2. Il nostro salire al Santuario ci ricorda non solo che la vita terrena è un pellegrinaggio dalla terra al cielo, ma anche che la vita spirituale è un cammino, un pellegrinaggio interiore.
Cari Amici, non lasciamoci ingannare: molte voci vogliono farci credere che ciò che conta è solo ciò che cade sotto i nostri sensi, che l'uomo è solo corpo e che deve essere sempre e comunque soddisfatto, che la vita presente è tutto e bisogna spremerla come godimento il più possibile: poi, verrà la notte del nulla! Ma non è così! Gesù ci ha rivelato una realtà ben più grande e nobile: l'esistenza dell'anima, la scintilla vitale che ci rende immagine e somiglianza di Dio. Questa è immortale ed è il fondamento della dignità umana. Quanto del nostro tempo e del nostro impegno impieghiamo per curare la bellezza del nostro spirito? Scopo del cammino spirituale è la conformazione a Gesù, conformazione che nasce dalla nostra radicale appartenenza a Lui.
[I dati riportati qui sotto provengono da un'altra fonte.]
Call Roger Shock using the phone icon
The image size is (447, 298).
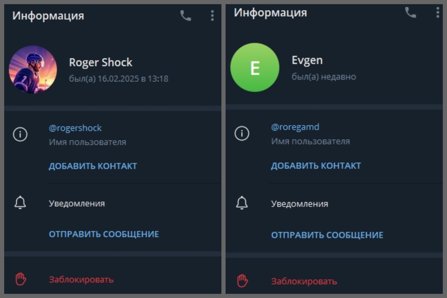[185, 15]
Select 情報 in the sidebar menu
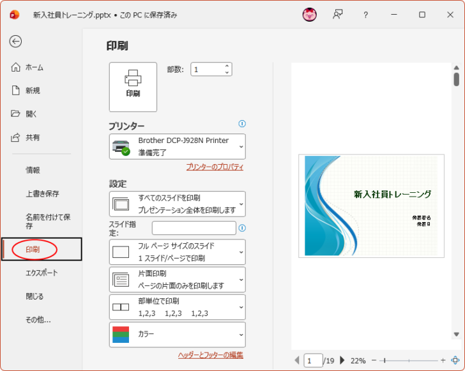This screenshot has width=465, height=371. click(x=33, y=170)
Dal Battesimo l'uomo riceve nell'anima il volto santo di Cristo; ma nel corso dell'esistenza terrena egli deve far risplendere questa originaria bellezza, vivendo con i suoi stessi sentimenti: imparando a pensare con il suo pensiero e ad amare con il suo cuore. Con una espressione sintetica e commovente, ancora San Giovanni Climaco ci esorta: "Il ricordo di Cristo aderisca al vostro respiro"! Oh sì, che la Santa Vergine ci doni questa sera che Gesù diventi il nostro respiro, il respiro della nostra anima.
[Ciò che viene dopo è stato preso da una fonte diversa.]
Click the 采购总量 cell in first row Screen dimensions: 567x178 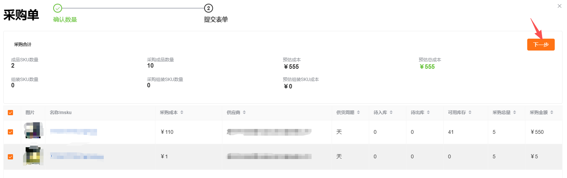494,132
3. Ma nel pellegrinaggio dal tempo all'eternità non siamo soli. La preghiera del Santo Rosario ci ha ricordato che la Madonna cammina con noi e ci porta Gesù. Il Rosario, infatti, è Vangelo meditato con Maria e nessuno conosce il mistero di Cristo meglio della Madre. Ecco perché i santi ripetevano "ad Iesum per Mariam". Per questo dobbiamo avere la preghiera del Rosario come una preghiera cara e quotidiana: ogni mistero è come puntare la fede e l'amore su un episodio della vita di Cristo e della Madonna, mentre le labbra ripetono l'Ave come l'onda del mare si infrange tranquilla sulla spiaggia. Il cuore di Dio è la riva, e l'onda insistente è la nostra preghiera.
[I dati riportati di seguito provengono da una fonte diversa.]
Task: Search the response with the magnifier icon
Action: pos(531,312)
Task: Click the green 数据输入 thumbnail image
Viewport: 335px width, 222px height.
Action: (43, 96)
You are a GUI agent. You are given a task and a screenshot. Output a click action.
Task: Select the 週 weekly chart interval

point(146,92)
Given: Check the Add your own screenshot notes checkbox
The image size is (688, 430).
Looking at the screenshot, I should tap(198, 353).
Mentre lungo la salita ci siamo nutriti con la preghiera del Rosario, ora siamo nutriti dall'Eucaristia, Pane di Vita Eterna, Cristo stesso. L'Eucaristia è il pane dei pellegrini, il cuore della Chiesa, il tesoro più grande della fede: noi nasciamo dal grembo eucaristico, memoriale della Croce, banchetto di vita eterna, presenza reale che ci accompagna e ci sostiene. Per questo nel prossimo anno pastorale vogliamo conoscere meglio il mistero dell'Eucaristia attraverso la catechesi specifica che vi invito a frequentare con impegno e cuore. Ma soprattutto cureremo in modo particolare la celebrazione e la partecipazione alla Santa Messa festiva.
Cari Amici, eleviamo a Lei, la grande Madre, la nostra voce fiduciosa:

Vergine Santa, Madonna della Guardia
Mostraci dopo quest'esilio, il tuo Figlio Gesù
O clemente o pia, o dolce Vergine Maria.